--- START OF Source excerpt ---

Upgrade RAM to 20GB or RAM to 12GB + SSD 512GB for C++?

I am using UE4 on i5-7200U, 8GB RAM, Nvidia 940MX 2GB.

When using C++, compilation times are horrendous. I have to wait sometimes around 4-5mins.
My laptop supports a maximum of 20GB RAM. I am confused as to go for 20GB RAM or 12GB RAM + 512 SSD. I do intend to work on some level designs.

I did read some posts on this forum and seems like 16GB RAM should be the minimum requirement for good performance. I am really confused.

I have 32 Gig ram on my pc. And The demo for Ue5 The Ancient One Game, requires 64Gig for best performance , else some features are disabled for my 32gig system.

Unreal Engine is not for laptops, except some very expensive laptop. Unreal is really for Desktop Power, and my high-end desktop struggles, even crashes, so i save my work a lot.

My system is 4.4Ghz on 1 Terabyte SSD with 32Gig ram. And i struggle in some places, especially the Ue5 demo. And yes C++ builds in Visual Studio too takes ages sometimes, more than 5mins.

So using laptop, means you forget what you were doing by the time processing is done.

As robotics engineer i have used a lot of PC tools in my career and played a lot of games , but i have never seen anything as power hungry as Unreal.

This tool is built for high end Desktop PC in order to get the most out of it.

Well… I run a threadripper 2950 and 64G ram with about 8T of NVMe (thank-you threadripper for lanes) and about 100T of spinning rust. So I can’t say I empathize.

--- END OF Source excerpt ---

* What to do
1 - Using the Unreal Engine hardware thread, answer:
(a) Which graphics card is in the original poster's laptop?
(b) How much RAM does the second poster say the UE5 demo needs for best performance?
(c) Which processor does the last poster run?
2 - Extend the Unreal Engine hardware thread with one further reply that follows its final post.

--- START OF Excerpted records ---

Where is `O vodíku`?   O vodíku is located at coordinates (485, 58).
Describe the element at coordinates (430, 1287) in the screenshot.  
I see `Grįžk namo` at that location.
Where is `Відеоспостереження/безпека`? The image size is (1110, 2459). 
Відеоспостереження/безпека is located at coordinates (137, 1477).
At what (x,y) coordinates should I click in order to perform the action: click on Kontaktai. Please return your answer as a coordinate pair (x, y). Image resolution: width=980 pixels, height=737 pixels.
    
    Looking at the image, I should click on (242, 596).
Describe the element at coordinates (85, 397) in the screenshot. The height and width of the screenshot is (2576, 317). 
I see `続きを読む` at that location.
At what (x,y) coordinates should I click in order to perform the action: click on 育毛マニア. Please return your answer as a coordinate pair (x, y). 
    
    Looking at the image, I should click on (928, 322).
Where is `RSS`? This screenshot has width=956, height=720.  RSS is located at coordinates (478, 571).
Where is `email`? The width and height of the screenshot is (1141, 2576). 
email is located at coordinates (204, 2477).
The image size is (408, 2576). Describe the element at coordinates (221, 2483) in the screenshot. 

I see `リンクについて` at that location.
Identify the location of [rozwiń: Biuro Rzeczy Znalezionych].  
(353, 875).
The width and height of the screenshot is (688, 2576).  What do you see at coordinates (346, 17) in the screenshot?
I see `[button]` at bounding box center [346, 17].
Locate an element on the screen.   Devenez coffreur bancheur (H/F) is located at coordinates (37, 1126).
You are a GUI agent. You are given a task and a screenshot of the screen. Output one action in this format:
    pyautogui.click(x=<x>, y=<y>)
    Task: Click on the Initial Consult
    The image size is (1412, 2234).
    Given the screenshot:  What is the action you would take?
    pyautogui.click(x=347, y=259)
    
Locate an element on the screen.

--- END OF Excerpted records ---

* The results
1 -
(a) An Nvidia 940MX with 2GB.
(b) 64GB.
(c) A Threadripper 2950.

2 -
… that-said… if you’re paging, you’re aging. Paging is only mildly tolerable when you’re switching from one application to another — but if your active set is paging — well hopefully you’ve also got a good (paper) book to read.

maxing out your RAM probably makes the most difference.

Hopefully you are wrong about this. Ram is always set up in pair and has power of 2 values.
To get to 20GB you’d have to mix sticks.
Mixing sticks used to (no idea if this is still true, it’s just something we don’t do ever) lead to performance loss.

Usually you only have 4, 8, 16, 32 as single sticks (32 being very rare).

If you have 2 slots for ram, then the most you can get is probably 32GB

Otherwise the max would probably be 16GB…

The 512SSD also makes little to no sense.
If you plan to work with unreal on the laptop you probably need at least 1TB for unreal to work alongside the OS.

And your GFX won’t allow you to load most map levels (4GB Vram minimum on most things).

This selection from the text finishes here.